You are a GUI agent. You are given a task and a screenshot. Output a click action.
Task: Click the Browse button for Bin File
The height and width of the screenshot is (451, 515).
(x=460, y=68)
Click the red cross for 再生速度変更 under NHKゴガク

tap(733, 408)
━━━━━━━━━━━━━━━━━━━━
Output every line of the data again, exactly.

You are a GUI agent. You are given a task and a screenshot. Output a click action.
Task: Click the Browse button for Bin File
The height and width of the screenshot is (451, 515).
(x=460, y=68)
Click the red cross for 再生速度変更 under NHKゴガク

tap(733, 408)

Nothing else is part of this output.